▶ [What this exercise asks]
1. In the R analysis text, which statistical test is used for Categorical Variable #2?
2. In the R analysis text, write out the stretch from "Visualization: Stacked Chart" through "(VD) with their income.", substituting "EmploymentType" for "Employmentstatus" everywhere.
3. Resume the R analysis text after its last line.

▶ [Quoted passage]

************

The p-value indicates the scientific notation as 0.0001184 which is a smaller value then 0.05. Therefore there is a statistically significant relationship on how full-time and part-time employees differ their attitudes in how satisfied they are with their job.

Categorical Variable #2

Crosstab

table(VoterData2019$SatisfiedlifeIncome,VoterData2019$Employmentstatus) %>%
prop.table(2)

##            
##              Full-time  Part-time
##   NA        0.01385809 0.01547389
##   NS nor DS 0.16186253 0.19148936
##   SD        0.17960089 0.23210832
##   SS        0.41851441 0.31528046
##   VD        0.08647450 0.13926499
##   VS        0.13968958 0.10638298

round(2)

## [1] 2

Visualization: Stacked Chart

VoterData2019 %>%
  group_by(SatisfiedlifeIncome,Employmentstatus) %>%
  summarize(n=n()) %>%
  mutate(percent=n/sum(n)) %>%
  ggplot()+
  geom_col(aes(x=SatisfiedlifeIncome,y=percent,fill=Employmentstatus))

## `summarise()` has grouped output by 'SatisfiedlifeIncome'. You can override using the `.groups` argument.

The stacked chart for variable 2 shows the same higher percentage in full-time employees then part-time employees on how satisfied or dissatisfied they are with their income. Full-time employees are very satisfied (VS) with their income. As for part-time employees, they are very dissatisfied (VD) with their income.

Statistical Test: Chi-square test

chisq.test(VoterData2019$SatisfiedlifeIncome,VoterData2019$Employmentstatus)

************

▶ [Information supplied]

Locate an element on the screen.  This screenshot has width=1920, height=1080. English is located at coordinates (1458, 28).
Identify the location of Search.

************

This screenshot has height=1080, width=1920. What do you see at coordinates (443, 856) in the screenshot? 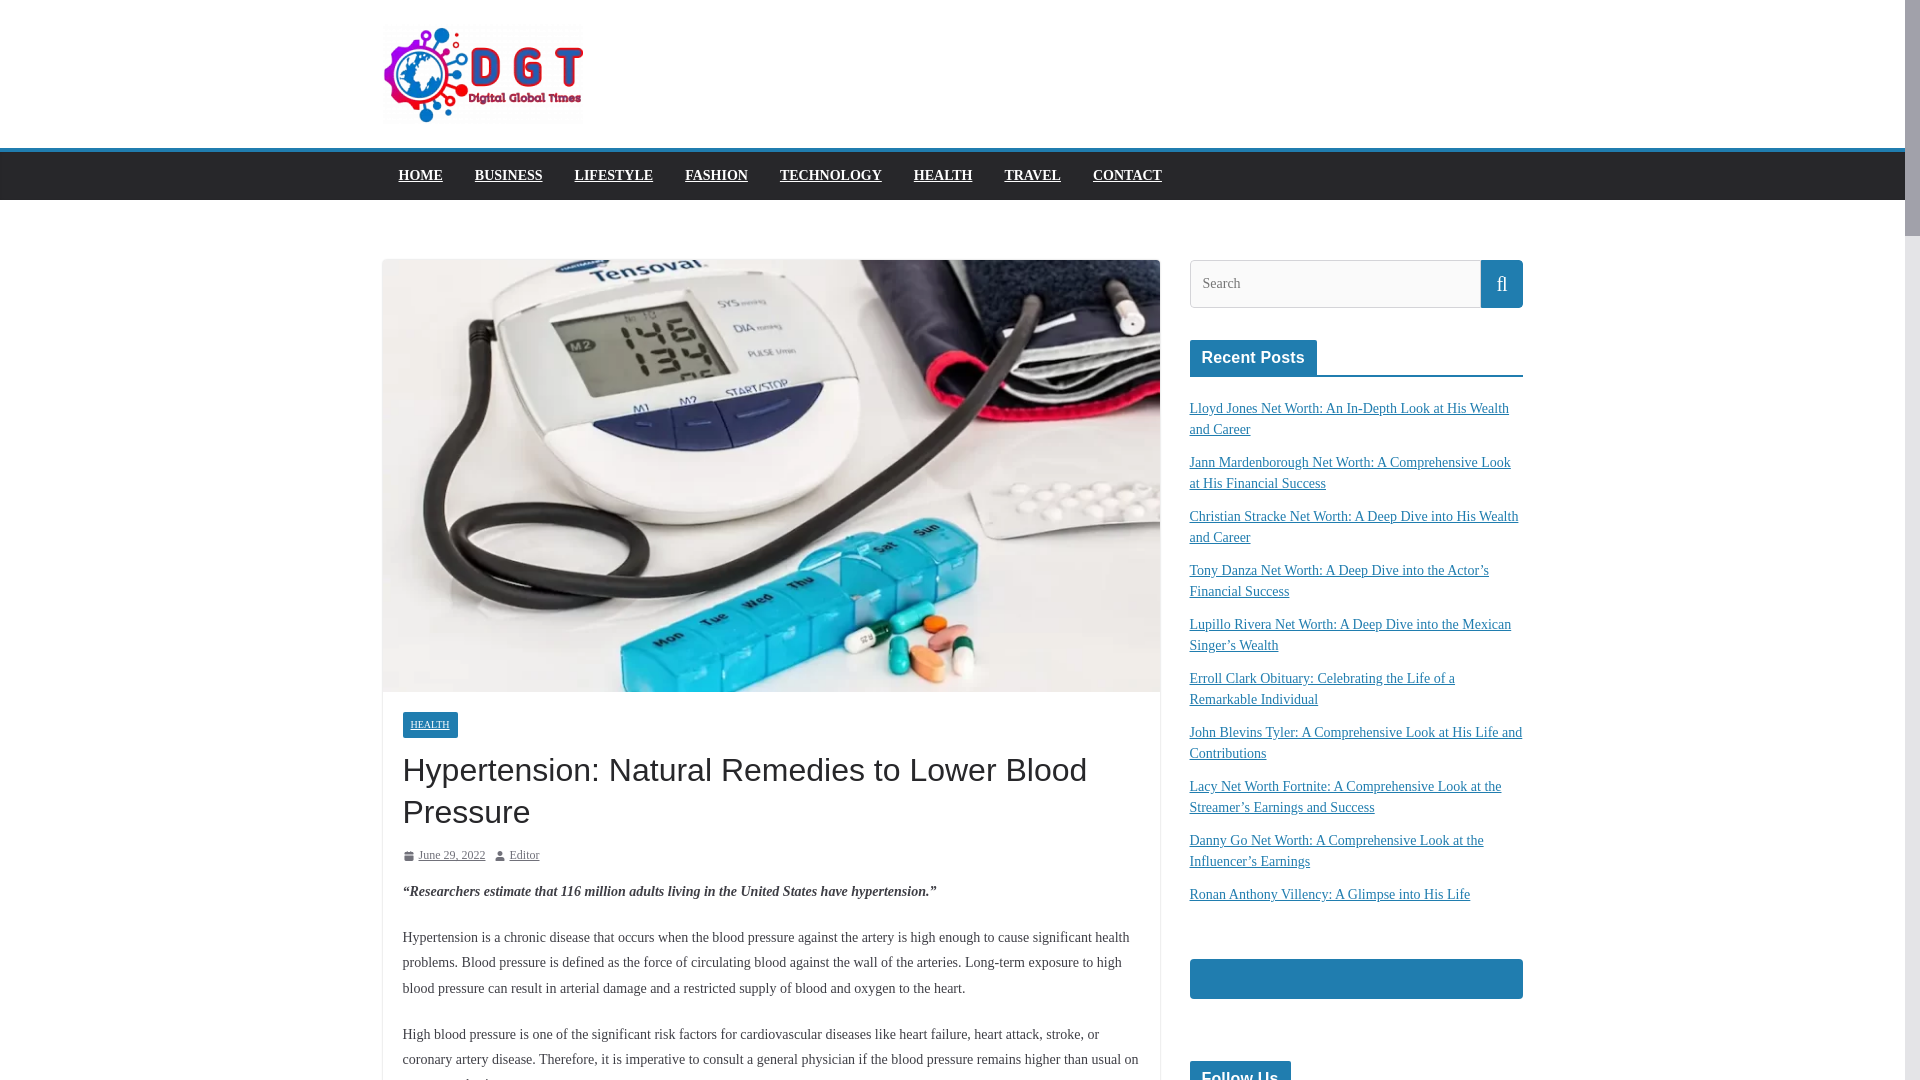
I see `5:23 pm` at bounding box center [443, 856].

************

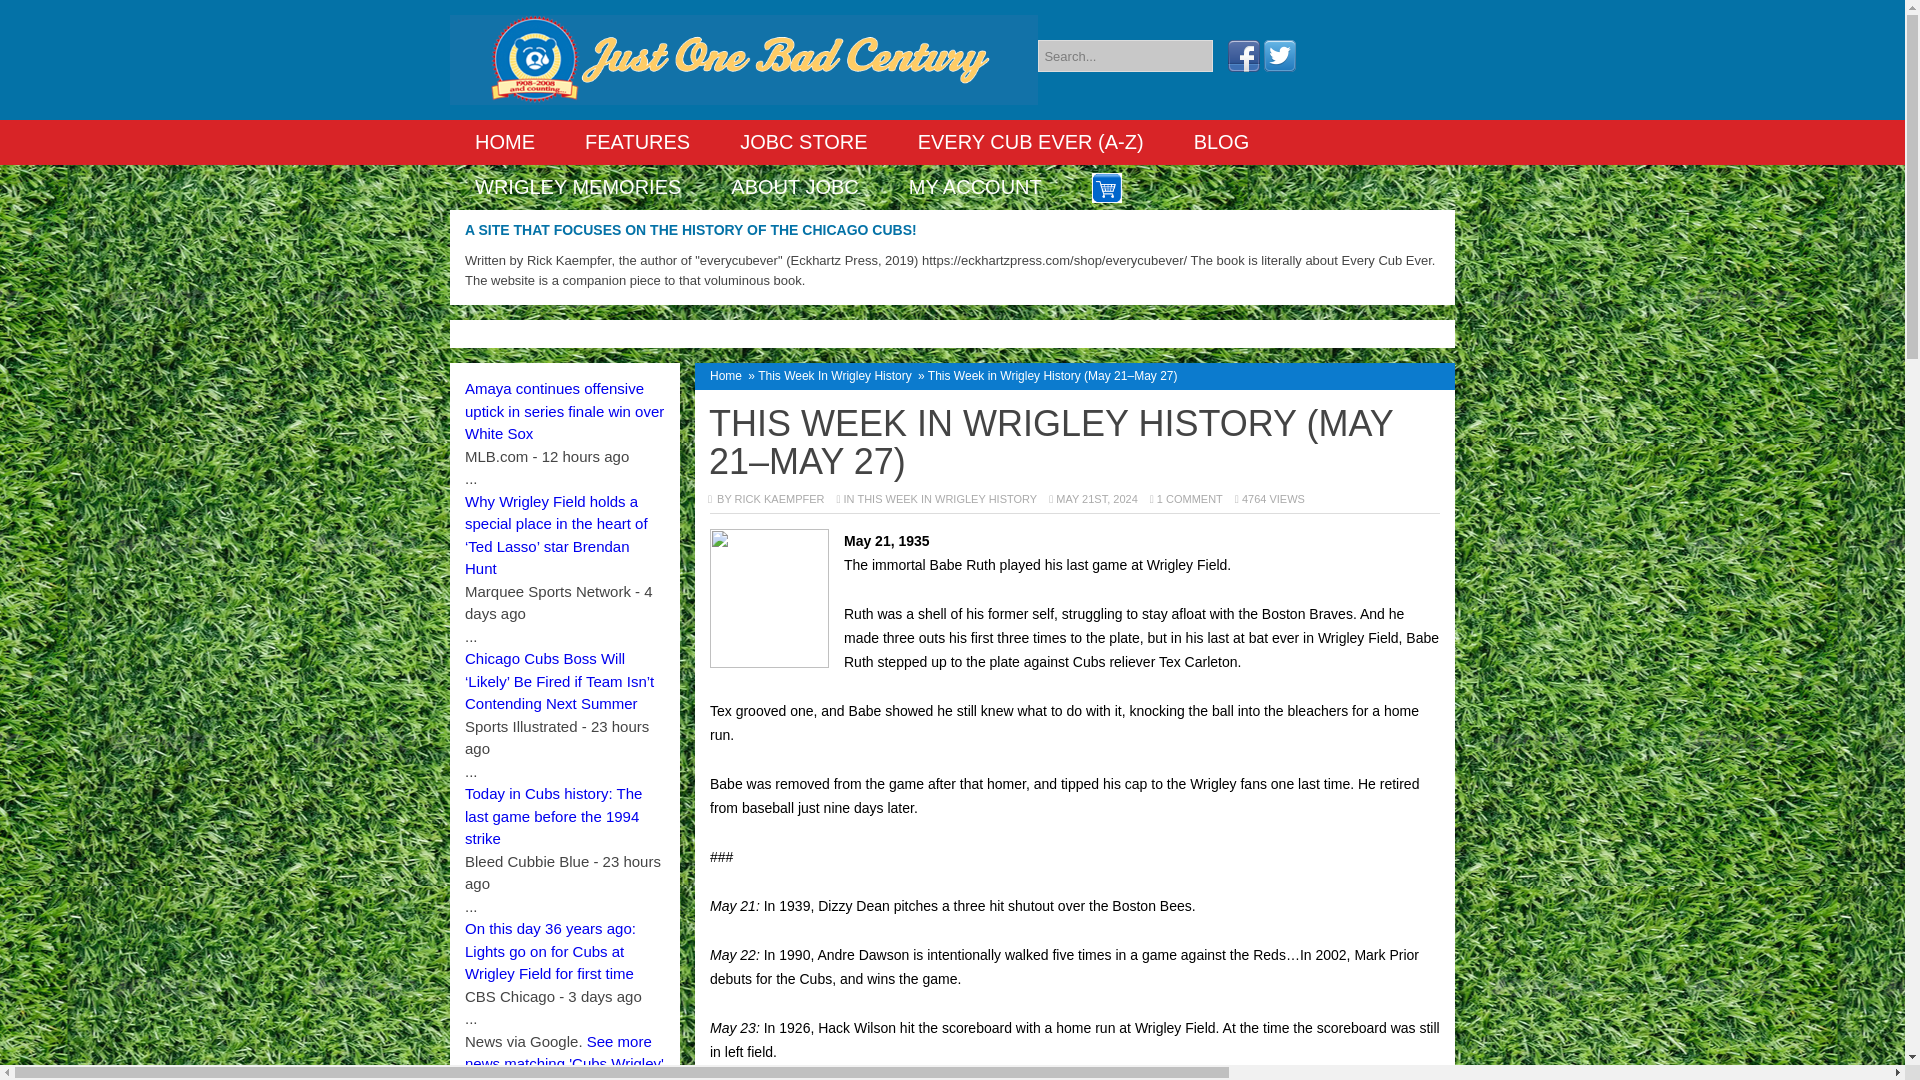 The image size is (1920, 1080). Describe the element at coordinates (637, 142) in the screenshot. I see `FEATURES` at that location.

************

▶ [Task-by-task results]
1. A chi-square test.

2.
Visualization: Stacked Chart

VoterData2019 %>%
  group_by(SatisfiedlifeIncome,EmploymentType) %>%
  summarize(n=n()) %>%
  mutate(percent=n/sum(n)) %>%
  ggplot()+
  geom_col(aes(x=SatisfiedlifeIncome,y=percent,fill=EmploymentType))

## `summarise()` has grouped output by 'SatisfiedlifeIncome'. You can override using the `.groups` argument.

The stacked chart for variable 2 shows the same higher percentage in full-time employees then part-time employees on how satisfied or dissatisfied they are with their income. Full-time employees are very satisfied (VS) with their income. As for part-time employees, they are very dissatisfied (VD) with their income.

3.
## 
##  Pearson's Chi-squared test
## 
## data:  VoterData2019$SatisfiedlifeIncome and VoterData2019$Employmentstatus
## X-squared = 33.557, df = 5, p-value = 2.917e-06

The p-value shows the scientific notation as 2.917e-06 which is a larger value than .05.It shows a strong evidence for the null hypothesis. There isn’t a statistically significant relationship on how full-time and part-time employees differ their attitudes on how satisfied they are with their income.

Categorical Variable 3

Table Comparing means

VoterData2019%>%
  group_by(Employmentstatus)%>%
  summarize(Avg_FeelingAboutWelfareRecipients = mean(FeelingAboutWelfareRecipients, na.rm=TRUE))

## # A tibble: 2 x 2
##   Employmentstatus Avg_FeelingAboutWelfareRecipients
## * <chr>                                        <dbl>
## 1 Full-time                                     48.8
## 2 Part-time                                     51.1

Visualization: Bar Chart comparing means

VoterData2019 %>%
  group_by(FeelingAboutWelfareRecipients,Employmentstatus) %>%
  summarize(n=n()) %>%
  mutate(percent=n/sum(n)) %>%
  ggplot()+
  geom_col(aes(x=Employmentstatus,y=percent,fill=Employmentstatus))

## `summarise()` has grouped output by 'FeelingAboutWelfareRecipients'. You can override using the `.groups` argument.

Full-time employees has a higher percentage on feelings towards welfare recipients compared to part-time employees.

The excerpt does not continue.